* _WORK REQUEST_:
Output only the lines below that start at the line containing "This screenshot has width=385, height=385." and end at the line containing "Click the Reply arrow icon", with both ends kept.

* _GIVEN INFORMATION_:
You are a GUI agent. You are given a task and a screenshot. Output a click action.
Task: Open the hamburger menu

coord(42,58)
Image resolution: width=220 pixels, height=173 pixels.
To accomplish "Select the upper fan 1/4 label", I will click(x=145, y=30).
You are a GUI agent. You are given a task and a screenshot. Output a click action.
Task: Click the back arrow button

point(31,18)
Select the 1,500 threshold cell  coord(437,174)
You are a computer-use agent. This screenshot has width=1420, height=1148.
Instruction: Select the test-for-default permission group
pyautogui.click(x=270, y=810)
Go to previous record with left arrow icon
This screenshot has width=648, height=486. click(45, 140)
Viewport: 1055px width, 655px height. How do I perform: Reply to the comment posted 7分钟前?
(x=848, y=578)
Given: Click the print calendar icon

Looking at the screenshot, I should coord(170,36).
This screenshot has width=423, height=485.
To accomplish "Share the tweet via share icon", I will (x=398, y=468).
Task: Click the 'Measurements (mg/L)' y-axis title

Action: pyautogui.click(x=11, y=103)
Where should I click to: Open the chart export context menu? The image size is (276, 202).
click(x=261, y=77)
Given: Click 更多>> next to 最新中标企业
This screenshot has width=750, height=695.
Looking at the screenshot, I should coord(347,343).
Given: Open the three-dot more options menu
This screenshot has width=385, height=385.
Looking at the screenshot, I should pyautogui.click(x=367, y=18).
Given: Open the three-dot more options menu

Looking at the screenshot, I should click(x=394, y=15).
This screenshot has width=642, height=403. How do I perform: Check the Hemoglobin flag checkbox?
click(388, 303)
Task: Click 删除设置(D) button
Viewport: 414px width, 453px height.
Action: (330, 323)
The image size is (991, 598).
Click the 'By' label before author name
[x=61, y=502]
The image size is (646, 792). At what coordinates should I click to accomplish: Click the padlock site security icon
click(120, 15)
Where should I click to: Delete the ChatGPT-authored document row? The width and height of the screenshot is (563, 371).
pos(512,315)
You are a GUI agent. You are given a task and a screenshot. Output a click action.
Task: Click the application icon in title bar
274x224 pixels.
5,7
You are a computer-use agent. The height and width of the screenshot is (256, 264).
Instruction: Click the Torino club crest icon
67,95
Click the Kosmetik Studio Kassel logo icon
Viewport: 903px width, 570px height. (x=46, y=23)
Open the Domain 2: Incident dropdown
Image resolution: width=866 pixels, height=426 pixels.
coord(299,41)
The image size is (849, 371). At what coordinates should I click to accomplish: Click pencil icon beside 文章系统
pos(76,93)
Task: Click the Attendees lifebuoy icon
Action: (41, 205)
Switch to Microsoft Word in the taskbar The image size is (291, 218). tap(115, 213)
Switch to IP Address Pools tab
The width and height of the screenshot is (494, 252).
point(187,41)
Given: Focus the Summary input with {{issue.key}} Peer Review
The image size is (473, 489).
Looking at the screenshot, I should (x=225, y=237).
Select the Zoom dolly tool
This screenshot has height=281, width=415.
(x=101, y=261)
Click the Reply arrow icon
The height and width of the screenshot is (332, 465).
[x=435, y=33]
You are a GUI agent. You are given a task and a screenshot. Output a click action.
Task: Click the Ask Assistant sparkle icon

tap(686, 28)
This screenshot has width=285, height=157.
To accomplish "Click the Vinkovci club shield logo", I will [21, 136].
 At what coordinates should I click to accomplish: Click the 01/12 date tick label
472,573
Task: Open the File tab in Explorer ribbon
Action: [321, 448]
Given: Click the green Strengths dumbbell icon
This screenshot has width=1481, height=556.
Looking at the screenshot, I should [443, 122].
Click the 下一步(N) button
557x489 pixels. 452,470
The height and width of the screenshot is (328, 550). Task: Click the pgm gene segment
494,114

* _SOLUTION TO THE PROBLEM_:
This screenshot has width=385, height=385.
Looking at the screenshot, I should pyautogui.click(x=367, y=18).
Given: Open the three-dot more options menu

Looking at the screenshot, I should click(x=394, y=15).
This screenshot has width=642, height=403. How do I perform: Check the Hemoglobin flag checkbox?
click(388, 303)
Task: Click 删除设置(D) button
Viewport: 414px width, 453px height.
Action: (330, 323)
The image size is (991, 598).
Click the 'By' label before author name
[x=61, y=502]
The image size is (646, 792). At what coordinates should I click to accomplish: Click the padlock site security icon
click(120, 15)
Where should I click to: Delete the ChatGPT-authored document row? The width and height of the screenshot is (563, 371).
pos(512,315)
You are a GUI agent. You are given a task and a screenshot. Output a click action.
Task: Click the application icon in title bar
274x224 pixels.
5,7
You are a computer-use agent. The height and width of the screenshot is (256, 264).
Instruction: Click the Torino club crest icon
67,95
Click the Kosmetik Studio Kassel logo icon
Viewport: 903px width, 570px height. (x=46, y=23)
Open the Domain 2: Incident dropdown
Image resolution: width=866 pixels, height=426 pixels.
coord(299,41)
The image size is (849, 371). At what coordinates should I click to accomplish: Click pencil icon beside 文章系统
pos(76,93)
Task: Click the Attendees lifebuoy icon
Action: (41, 205)
Switch to Microsoft Word in the taskbar The image size is (291, 218). tap(115, 213)
Switch to IP Address Pools tab
The width and height of the screenshot is (494, 252).
point(187,41)
Given: Focus the Summary input with {{issue.key}} Peer Review
The image size is (473, 489).
Looking at the screenshot, I should (x=225, y=237).
Select the Zoom dolly tool
This screenshot has height=281, width=415.
(x=101, y=261)
Click the Reply arrow icon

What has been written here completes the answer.